## PROBLEM TO WORK ON:
In the notes on brain lateralization, how many patients did Sperry study?

(DOCUMENT EXTRACT begins)

One hemisphere of the brain performing a particular function.
What happens in the left hemisphere?
-Language area’s
-Analyses language
What happens in the right hemisphere?
-Synthesizes language
How is vision lateralised?
-Each hemisphere receives information form both eyes (contralateral + ipsilateral wiring).
-Right hem. controls the left side of the body
-Left hem. controls the right side of the body
-Loss of vision in one eye results in a lack of depth perception (2D vision)
Evaluate Hemispheric Lateralisation
+Fink; used PET scans to identify which area’s are active during a visual task:
Right; more active when looking at the bigger picture. Left; more active when looking for finer details.
-Research suggests that there isn’t a dominant sides which create personality. Neilson; analysed 1000 brain scans (age7-29), showed lateralisation but no dominant side
What is Spit-brain research?
-Corpus collosum removed, stopping the 2 hemispheres communicating
-For epilepsy patients to reduce symptoms
Describe Sperry(1968)
A- To investigate how the 2 separated hemispheres work (speech + vision)
M-11 patients, who had the operation, were studied. an image was shown to either the left or right visual field
R- Right field: ppt could describe what was seen (processed in the left hemisphere)
Left field: ppt couldn’t describe what was seen (use language), they could use their left hand to draw or select similar objects and showed an emotional reaction
C- Certain functions are lateralised
LH=verbal
RH= silent but emotional
Evaluate Sperry
+Gazzaniga~: found split-bran patients to be better at some tasks that normal brains (odd one out), supports distinct hemispheres
- Epilepsy is a confounding variable, relationship hard to establish, the split-brain may not be what caused the results
-Ethics: repeated testing may cause stress.

(DOCUMENT EXTRACT ends)
(STUDY MATERIAL begins)

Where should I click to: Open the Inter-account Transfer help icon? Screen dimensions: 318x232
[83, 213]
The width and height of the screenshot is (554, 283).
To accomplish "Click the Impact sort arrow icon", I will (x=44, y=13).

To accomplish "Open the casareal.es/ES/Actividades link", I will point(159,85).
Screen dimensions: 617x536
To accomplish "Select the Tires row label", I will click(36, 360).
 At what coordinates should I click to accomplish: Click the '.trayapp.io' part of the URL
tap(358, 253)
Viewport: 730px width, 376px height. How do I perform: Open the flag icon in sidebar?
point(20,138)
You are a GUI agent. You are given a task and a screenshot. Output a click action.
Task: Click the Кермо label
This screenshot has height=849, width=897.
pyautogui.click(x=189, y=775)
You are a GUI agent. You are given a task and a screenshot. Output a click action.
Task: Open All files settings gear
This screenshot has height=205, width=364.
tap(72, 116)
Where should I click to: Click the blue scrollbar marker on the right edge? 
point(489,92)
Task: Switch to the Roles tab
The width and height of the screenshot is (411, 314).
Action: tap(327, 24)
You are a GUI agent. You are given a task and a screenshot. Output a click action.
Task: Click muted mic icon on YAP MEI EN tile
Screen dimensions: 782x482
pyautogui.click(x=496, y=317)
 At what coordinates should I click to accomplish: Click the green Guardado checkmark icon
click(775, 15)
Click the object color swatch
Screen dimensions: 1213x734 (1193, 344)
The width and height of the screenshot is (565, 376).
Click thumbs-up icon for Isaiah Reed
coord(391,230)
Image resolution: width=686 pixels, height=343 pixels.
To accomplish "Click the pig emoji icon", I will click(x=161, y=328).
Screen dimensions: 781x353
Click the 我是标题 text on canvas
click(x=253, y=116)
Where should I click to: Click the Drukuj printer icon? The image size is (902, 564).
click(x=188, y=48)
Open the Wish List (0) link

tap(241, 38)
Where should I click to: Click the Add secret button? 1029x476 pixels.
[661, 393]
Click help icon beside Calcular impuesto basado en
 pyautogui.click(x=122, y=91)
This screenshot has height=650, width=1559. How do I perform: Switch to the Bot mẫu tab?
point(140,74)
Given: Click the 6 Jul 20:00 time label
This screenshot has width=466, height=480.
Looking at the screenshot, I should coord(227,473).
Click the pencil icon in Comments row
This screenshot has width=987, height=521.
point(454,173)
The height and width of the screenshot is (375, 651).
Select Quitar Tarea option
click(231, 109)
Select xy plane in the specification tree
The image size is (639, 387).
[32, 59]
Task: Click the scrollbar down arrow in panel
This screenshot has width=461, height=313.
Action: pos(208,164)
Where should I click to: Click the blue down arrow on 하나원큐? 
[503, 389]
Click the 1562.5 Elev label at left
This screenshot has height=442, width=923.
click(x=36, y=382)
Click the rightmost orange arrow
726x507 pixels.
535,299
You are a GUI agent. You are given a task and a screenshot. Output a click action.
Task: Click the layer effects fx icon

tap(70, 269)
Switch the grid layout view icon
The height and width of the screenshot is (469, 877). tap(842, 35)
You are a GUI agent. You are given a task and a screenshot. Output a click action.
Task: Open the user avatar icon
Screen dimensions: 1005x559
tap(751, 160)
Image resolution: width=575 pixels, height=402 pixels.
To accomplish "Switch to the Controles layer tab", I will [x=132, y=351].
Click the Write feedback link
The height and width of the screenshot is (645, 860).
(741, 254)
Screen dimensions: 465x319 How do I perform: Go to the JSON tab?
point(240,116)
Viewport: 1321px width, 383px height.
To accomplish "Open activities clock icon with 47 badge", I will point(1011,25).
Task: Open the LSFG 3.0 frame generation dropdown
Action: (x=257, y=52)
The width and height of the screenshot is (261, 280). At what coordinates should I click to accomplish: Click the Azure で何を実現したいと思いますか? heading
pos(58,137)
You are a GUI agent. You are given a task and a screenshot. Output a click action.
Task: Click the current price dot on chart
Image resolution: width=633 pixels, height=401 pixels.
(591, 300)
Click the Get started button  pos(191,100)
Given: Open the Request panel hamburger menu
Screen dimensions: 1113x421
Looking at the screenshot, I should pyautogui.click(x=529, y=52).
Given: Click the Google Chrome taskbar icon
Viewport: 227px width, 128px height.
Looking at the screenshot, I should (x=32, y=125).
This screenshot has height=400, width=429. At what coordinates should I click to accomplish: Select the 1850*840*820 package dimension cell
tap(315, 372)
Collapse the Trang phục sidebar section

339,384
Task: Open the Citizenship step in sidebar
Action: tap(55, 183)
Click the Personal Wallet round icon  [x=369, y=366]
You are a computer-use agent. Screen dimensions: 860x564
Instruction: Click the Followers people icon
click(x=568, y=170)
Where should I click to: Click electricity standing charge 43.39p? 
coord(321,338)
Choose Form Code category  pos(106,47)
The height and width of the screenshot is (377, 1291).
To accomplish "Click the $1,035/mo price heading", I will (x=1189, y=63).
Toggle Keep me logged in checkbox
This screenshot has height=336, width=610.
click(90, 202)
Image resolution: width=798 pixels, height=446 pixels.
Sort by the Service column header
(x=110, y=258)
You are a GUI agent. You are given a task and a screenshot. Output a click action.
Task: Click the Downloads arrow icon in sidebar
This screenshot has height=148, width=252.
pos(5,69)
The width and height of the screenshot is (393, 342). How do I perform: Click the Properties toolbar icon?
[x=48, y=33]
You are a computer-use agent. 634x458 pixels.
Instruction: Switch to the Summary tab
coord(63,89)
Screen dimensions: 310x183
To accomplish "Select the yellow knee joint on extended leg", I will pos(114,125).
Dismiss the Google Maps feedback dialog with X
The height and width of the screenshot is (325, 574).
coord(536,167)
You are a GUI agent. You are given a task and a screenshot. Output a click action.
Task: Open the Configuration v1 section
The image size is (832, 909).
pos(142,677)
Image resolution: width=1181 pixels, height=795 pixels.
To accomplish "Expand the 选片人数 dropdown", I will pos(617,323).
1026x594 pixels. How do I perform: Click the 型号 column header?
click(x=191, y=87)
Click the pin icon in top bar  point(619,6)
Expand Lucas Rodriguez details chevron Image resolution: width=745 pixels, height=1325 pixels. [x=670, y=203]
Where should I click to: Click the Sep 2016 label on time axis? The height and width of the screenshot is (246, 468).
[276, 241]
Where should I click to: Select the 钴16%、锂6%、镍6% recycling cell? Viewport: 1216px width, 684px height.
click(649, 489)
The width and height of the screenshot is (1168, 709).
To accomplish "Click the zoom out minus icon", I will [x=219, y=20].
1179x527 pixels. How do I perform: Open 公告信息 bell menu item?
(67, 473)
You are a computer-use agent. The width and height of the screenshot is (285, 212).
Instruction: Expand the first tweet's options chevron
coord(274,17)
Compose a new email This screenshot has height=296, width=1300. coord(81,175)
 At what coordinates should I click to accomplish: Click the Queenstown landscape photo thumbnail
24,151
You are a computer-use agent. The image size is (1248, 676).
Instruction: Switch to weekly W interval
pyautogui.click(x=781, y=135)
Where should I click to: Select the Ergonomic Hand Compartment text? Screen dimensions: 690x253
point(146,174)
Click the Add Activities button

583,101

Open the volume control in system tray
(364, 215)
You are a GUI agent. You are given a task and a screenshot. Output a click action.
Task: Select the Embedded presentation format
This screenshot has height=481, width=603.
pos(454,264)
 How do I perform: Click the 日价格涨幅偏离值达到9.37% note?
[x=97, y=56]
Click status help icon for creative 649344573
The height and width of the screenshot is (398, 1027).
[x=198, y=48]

(STUDY MATERIAL ends)

## TASK RESPONSE:
11 patients who had the operation.